Auguste and Hung’s Research Featured on Cover of Langmuir
ChE Professor Debra Auguste and ChE Associate Professor Francisco Hung’s research on “Effects of Lipid Headgroups on the Mechanical Properties and In Vitro Cellular Internalization of Liposomes” was featured as a supplementary journal cover of Langmuir. Mary Williams, E’26, chemical engineering, co-authored this paper, and Jimena Pérez Tetuán, E’26, bioengineering and biochemistry, and Jiaming Xu, PhD’24, chemical engineering, designed the cover art.
Abstract:
We performed all-atom and coarse-grained simulations of lipid bilayer mixtures of the unsaturated lipid DOPC, with saturated lipids having the same 18-carbon acyl tails and different headgroups, to understand their mechanical properties. The secondary lipids were DSPG, DSPA, DSPS, DSPC, and DSPE. The DOPC:DSPG system with 65:35 molar ratio was the softest, with area compressibility modulus KA ∼ 22% smaller than the pure DOPC value. Raising the mole % of DOPC leads to increases in KA, yet at any given composition the KA trend is DSPG < DSPA < DSPS < DSPC < DSPE. Lipid–lipid interactions are weaker in DOPC:DSPG mixtures and stronger in DSPE systems. The head and phosphate groups of the secondary lipids DSPG, DSPA, and DSPS interact strongly with salt ions. Adding secondary lipids leads to DOPC having more ordered acyl tails relative to pure DOPC systems.

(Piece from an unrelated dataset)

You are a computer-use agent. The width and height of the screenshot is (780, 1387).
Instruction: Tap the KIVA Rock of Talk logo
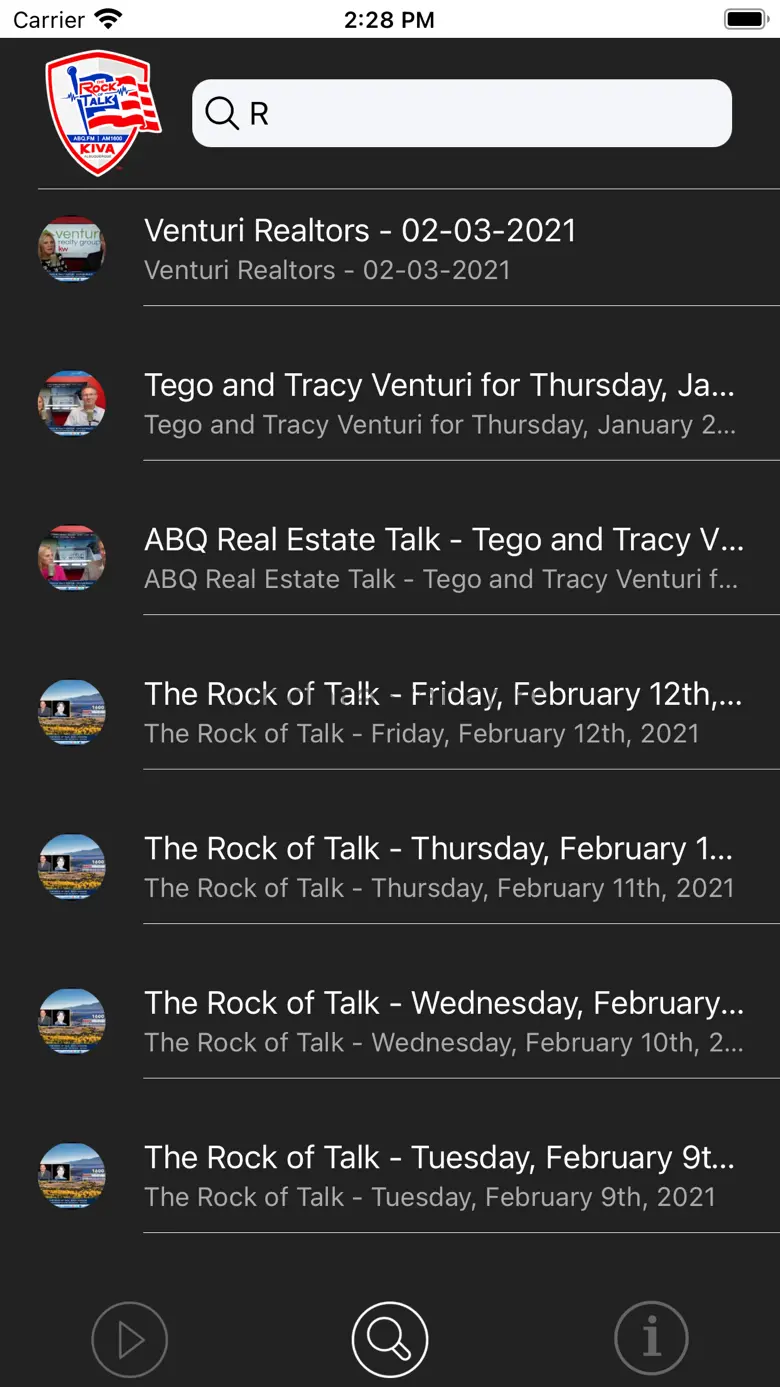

No evidence of phase separation or inhomogeneities was observed in our simulations. We synthesized three liposomal formulations, L-DOPC (pure DOPC) and L-DOPC/DSPG and L-DOPC/DSPA, both with 15 mol % of secondary lipid. L-DOPC/DSPA had approximately 3- and 2-times higher in vitro internalization by normal epithelial (EpH4-Ev) and metastatic breast cancer (4T1) cells, compared with L-DOPC. The uptake of L-DOPC/DSPG by EpH4-Ev cells was almost 2-fold compared to L-DOPC, but both liposomes had similar uptakes by cancer cells. As L-DOPC/DSPG and L-DOPC/DSPA have similar KA values, we presumed that the mechanical properties, possibly in combination with the higher negative surface charges in L-DOPC/DSPA and differences in effective liposome diameters and diffusivities, contributed to these observations.